Every workplace I have been in has had one. Sometimes more than one. Someone who has been there a long time, who doesn’t say much, who doesn’t seem to be doing the most visible work. After a while you start to realize they hold something the org chart doesn’t capture. Trust. History. The kind of belonging that doesn’t need to announce itself.

You can do the same job for ten years and still not have what they have on day one.

This is not about being mistreated. Most of the people I have worked with have been kind. It is something subtler. A feeling of being adjacent. Present, useful, sometimes even welcomed, but not quite of the place. I have spoken with others who have been here far longer than I have. Second generation. Sometimes third. The feeling does not always go away.

For a long time I told myself I was imagining it. That I was being sensitive, or that my culture made me read situations wrong. But I have heard the same observation from too many people now to keep dismissing it.

The door behind you

When my Master’s finished, most of my classmates went home. I thought about it. I visited. The situation back home was harder than I had let myself remember, and I could not make it work. So I stayed. Not because I belong here, but because the door behind me had closed more than I realized while I was walking through it.
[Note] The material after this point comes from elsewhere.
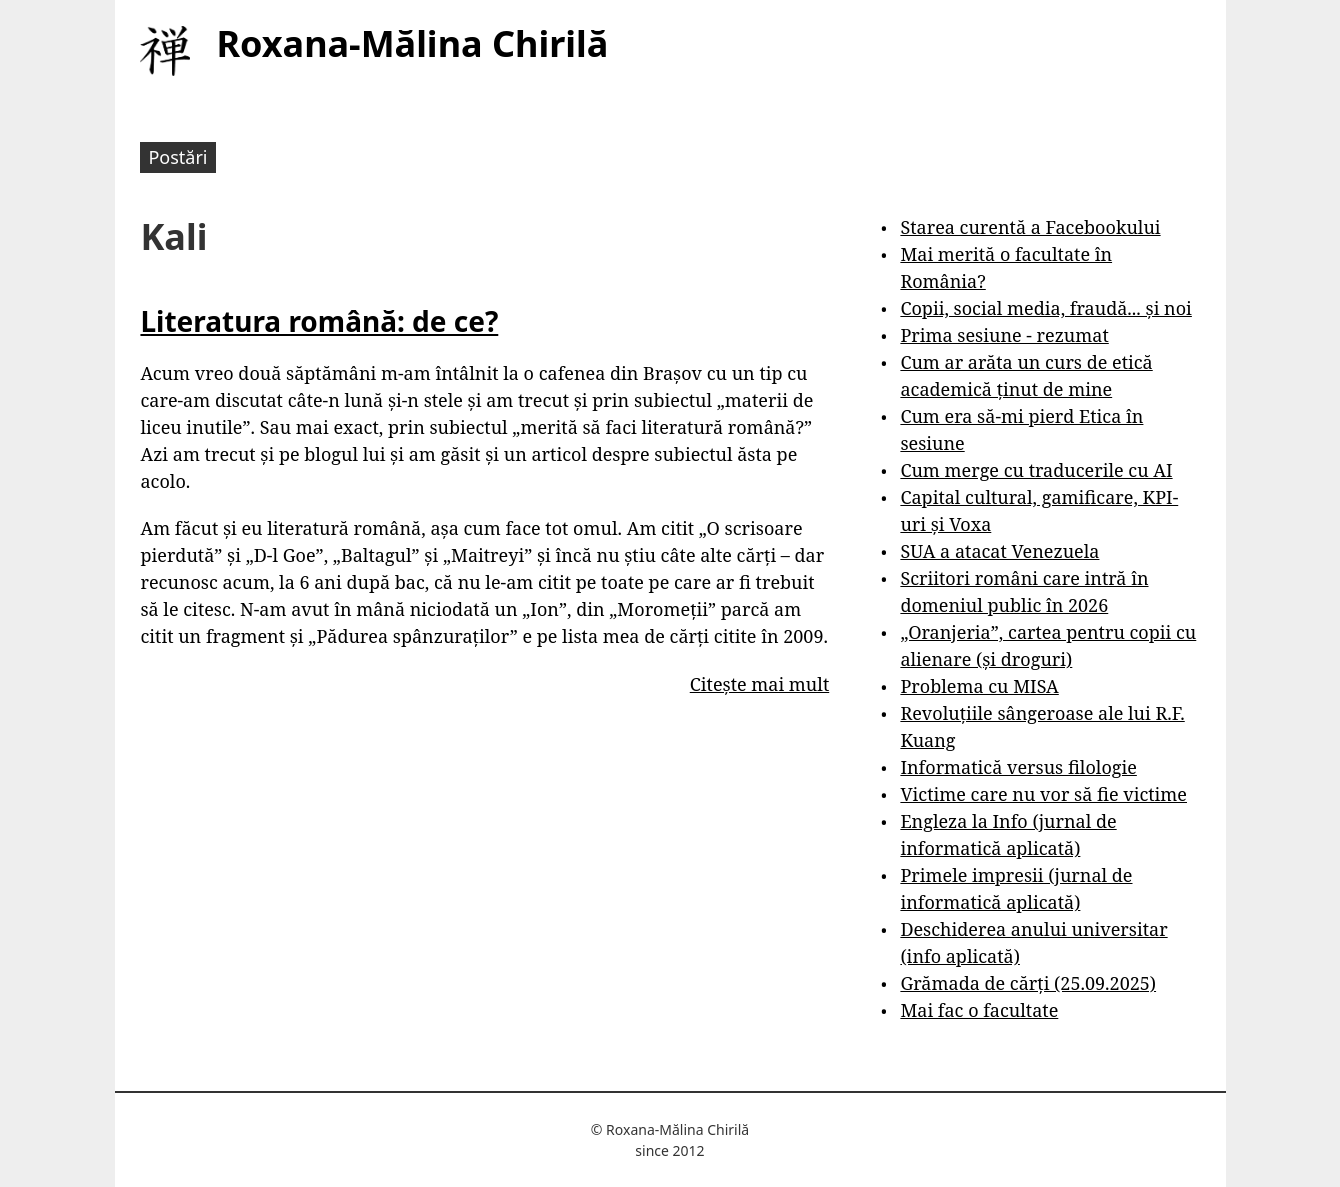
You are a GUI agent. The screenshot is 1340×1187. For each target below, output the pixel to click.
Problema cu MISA (979, 686)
This is the part nobody tells you before you come.

You leave thinking the move is a step you can undo. You can’t, not cleanly. The years you spend abroad are years you do not spend building a life in the place you came from. When you go back to visit, the country has moved on without you. Your old network has thinned. Your skills do not always translate. You arrive home as a visitor in both places.

A scholarship pays for tuition. It does not pay back the years you spend away from a place that was, and might have remained, your home.

What I would say to someone applying now

I am not writing this to tell anyone not to come. The opportunity is real, and I do not regret meeting the people I have met or seeing what I have seen. Respect where you are. Give back to the place that gives to you.

But if I could sit down with the version of me who was filling out that Erasmus application, I would want him to know two things.

Look at the unwritten ladder before you decide. Talk to people who have been somewhere five, ten, fifteen years and were not born there. Ask them, honestly, whether they feel they belong. Their answers will tell you more than any brochure.

Notice the cost of leaving, not just the price of staying. Open your eyes wider than the paperwork asks you to. The hierarchy that is written down is not the hierarchy that decides things.

Be careful with the door behind you. It does not always stay open the way you think it will.